**Given instruction A**
In the slow-processing thread, why does the poster think processing of larger images could be optimized? Answer in one to three sentences.
**Given instruction B**
Pick up the slow-processing thread where it stops and continue the shared script.

**Source text**
"""

Processing is very slow for larger images

[asad1996172]

Processing of larger images is very slow and looks like it could be optimized since stroke application can be parallelized

[asad1996172]

Don't have permission to create PR sor sharing the script here:

import cv2
import numpy as np
import torch
import torch.nn as nn
import torch.nn.functional as F
import random
import time
import os
import logging
from tqdm import tqdm
from multiprocessing import Pool
from LDR import *
from tone import *
from genStroke_origin import *
from drawpatch import rotate
from tools import *
from ETF.edge_tangent_flow import *
from deblue import deblue
from quicksort import *
import sys
import argparse

np.random.seed(1)

"""

[Stored dataset items]
"""

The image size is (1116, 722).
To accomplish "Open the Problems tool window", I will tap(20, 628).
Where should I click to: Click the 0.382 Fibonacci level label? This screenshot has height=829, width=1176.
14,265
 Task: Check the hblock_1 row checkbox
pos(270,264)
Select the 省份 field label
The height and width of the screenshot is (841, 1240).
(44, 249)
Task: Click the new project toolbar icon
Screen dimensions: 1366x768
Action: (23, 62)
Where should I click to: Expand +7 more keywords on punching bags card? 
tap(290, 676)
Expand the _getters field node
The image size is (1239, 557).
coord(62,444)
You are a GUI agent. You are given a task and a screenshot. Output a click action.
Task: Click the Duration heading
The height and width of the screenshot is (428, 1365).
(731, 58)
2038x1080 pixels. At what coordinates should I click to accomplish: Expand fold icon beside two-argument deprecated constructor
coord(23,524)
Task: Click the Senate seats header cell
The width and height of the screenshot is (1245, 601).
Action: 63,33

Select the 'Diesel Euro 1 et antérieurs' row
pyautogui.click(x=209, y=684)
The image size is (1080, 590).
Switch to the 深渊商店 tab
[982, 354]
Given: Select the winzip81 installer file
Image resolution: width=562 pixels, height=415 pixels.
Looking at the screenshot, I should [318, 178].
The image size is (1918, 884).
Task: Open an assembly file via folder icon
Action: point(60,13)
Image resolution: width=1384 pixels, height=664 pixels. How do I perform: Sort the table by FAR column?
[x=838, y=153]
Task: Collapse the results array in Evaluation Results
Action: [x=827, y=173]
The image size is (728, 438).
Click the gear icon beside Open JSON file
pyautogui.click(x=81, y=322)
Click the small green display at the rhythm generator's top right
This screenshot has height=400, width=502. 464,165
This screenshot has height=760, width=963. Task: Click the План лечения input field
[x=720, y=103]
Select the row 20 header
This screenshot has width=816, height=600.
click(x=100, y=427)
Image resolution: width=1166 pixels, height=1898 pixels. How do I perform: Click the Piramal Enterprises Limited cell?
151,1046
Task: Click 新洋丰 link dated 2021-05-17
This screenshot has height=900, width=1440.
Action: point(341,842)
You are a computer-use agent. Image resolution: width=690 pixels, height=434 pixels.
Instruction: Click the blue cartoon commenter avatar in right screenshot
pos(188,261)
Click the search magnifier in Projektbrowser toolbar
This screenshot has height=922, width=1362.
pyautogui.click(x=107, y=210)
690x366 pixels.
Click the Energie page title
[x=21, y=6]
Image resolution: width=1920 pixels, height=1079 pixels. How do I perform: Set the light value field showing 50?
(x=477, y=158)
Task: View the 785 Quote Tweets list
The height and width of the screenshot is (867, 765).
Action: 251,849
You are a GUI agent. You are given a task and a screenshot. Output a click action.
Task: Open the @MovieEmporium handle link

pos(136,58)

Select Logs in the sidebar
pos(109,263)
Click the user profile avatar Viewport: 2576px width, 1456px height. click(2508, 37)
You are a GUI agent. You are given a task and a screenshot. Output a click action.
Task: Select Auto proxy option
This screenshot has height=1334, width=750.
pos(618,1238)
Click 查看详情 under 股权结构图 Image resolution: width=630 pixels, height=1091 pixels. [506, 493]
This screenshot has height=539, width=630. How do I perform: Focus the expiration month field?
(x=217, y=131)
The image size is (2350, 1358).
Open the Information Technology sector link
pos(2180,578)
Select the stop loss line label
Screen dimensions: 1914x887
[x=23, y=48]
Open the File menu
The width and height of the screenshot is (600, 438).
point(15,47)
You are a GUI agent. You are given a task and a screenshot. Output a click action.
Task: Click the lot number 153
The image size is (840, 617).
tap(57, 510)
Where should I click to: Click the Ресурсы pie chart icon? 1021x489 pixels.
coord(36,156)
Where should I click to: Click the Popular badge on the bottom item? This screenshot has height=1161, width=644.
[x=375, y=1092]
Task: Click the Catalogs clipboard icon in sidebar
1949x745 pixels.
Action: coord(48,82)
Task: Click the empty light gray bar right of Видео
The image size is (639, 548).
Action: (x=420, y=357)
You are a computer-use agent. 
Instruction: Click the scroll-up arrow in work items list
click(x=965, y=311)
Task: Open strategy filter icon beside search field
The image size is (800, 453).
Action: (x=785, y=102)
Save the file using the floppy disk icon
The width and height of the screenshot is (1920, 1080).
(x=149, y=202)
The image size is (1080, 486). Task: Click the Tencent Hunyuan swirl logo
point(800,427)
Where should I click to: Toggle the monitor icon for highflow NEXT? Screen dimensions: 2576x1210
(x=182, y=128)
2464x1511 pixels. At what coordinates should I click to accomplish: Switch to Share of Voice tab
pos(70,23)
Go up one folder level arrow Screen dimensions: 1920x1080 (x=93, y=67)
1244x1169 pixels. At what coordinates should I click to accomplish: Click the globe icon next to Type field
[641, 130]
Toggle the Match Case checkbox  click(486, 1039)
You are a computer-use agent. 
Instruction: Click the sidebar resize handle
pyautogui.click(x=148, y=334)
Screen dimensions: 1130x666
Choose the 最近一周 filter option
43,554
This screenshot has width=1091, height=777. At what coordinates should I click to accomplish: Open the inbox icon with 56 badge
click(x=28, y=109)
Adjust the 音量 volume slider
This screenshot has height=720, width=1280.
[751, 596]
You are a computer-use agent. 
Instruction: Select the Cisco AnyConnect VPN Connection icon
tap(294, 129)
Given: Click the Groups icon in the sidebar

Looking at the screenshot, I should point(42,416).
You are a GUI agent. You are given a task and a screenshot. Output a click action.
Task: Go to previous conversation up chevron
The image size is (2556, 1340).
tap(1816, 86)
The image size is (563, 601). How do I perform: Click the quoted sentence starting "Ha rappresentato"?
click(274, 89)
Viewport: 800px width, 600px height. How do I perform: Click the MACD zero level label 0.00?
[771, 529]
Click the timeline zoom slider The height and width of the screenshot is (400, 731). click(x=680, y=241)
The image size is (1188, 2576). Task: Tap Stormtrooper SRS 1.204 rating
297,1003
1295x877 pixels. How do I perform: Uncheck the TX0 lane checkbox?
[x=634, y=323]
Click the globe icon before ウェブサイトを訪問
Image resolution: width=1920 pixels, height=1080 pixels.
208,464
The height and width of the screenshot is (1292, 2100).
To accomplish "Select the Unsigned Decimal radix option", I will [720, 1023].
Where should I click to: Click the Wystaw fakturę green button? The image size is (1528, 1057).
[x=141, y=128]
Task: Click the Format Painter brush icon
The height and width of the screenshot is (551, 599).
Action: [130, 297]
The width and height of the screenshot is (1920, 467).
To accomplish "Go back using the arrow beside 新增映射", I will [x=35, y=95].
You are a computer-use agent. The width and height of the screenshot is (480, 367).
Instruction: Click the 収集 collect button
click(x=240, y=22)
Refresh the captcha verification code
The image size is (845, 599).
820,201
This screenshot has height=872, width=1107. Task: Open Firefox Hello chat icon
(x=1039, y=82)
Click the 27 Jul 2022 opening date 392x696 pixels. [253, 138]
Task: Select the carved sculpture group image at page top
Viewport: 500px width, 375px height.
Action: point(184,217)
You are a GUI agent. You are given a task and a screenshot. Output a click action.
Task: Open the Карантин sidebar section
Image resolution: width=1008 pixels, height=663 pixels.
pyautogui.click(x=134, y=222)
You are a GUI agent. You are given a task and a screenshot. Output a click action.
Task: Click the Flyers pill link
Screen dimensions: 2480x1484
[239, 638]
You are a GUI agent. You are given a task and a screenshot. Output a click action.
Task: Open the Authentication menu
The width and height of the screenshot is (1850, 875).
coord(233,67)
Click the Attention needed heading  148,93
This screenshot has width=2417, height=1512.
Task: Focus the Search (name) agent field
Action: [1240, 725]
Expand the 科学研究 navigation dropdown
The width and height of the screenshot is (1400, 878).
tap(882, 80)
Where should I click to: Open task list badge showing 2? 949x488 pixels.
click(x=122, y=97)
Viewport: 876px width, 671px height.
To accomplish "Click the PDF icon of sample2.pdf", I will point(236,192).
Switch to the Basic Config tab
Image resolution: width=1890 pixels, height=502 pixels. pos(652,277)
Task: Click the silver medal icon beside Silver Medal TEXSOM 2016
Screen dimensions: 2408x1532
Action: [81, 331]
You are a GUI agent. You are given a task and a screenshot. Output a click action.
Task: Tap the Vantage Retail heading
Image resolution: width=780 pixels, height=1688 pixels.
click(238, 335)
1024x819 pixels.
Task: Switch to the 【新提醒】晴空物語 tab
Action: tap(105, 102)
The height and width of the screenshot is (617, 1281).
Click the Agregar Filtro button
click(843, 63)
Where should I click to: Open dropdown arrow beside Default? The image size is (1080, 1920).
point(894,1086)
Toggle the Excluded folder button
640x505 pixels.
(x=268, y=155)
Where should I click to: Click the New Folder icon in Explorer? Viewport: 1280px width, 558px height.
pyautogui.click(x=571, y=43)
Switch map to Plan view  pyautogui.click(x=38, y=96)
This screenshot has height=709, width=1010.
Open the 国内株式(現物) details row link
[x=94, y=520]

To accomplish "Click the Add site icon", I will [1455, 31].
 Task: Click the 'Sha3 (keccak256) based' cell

"""

**Answer A**
The poster thinks it could be optimized because stroke application can be parallelized.

**Answer B**
N = 10  # Quantization order
PERIOD = 5  # line period
DIRECTION = 10  # num of dir
FREQ = 10000  # save every（freq) lines drawn
DEEPEN = 1  # for edge
TRANSTONE = False  # for Tone8
KERNEL_RADIUS = 3  # for ETF
ITER_TIME = 15  # for ETF
BACKGROUND_DIR = None  # for ETF
CLAHE = True
EDGE_CLAHE = True
DRAW_NEW = True
RANDOM_ORDER = False
ETF_ORDER = True
PROCESS_VISIBLE = True
NUM_PROCESSES = 4

logger = logging.getLogger("skechify_images")
logger.setLevel(logging.INFO)
handler = logging.FileHandler(f"sketchify_images.log")
formatter = logging.Formatter("%(asctime)s - %(levelname)s - %(message)s")
handler.setFormatter(formatter)
logger.addHandler(handler)


def setup_dirs(input_path, output_path):
    file_name = os.path.basename(input_path)
    file_name = file_name.split(".")[0]
    logging.info(f"Creating Sketch for: {file_name}")
    output_path = output_path + "/" + file_name
    if not os.path.exists(output_path):
        os.makedirs(output_path)
        os.makedirs(output_path + "/mask")
        os.makedirs(output_path + "/process")
    else:
        raise Exception("Output directory already exists")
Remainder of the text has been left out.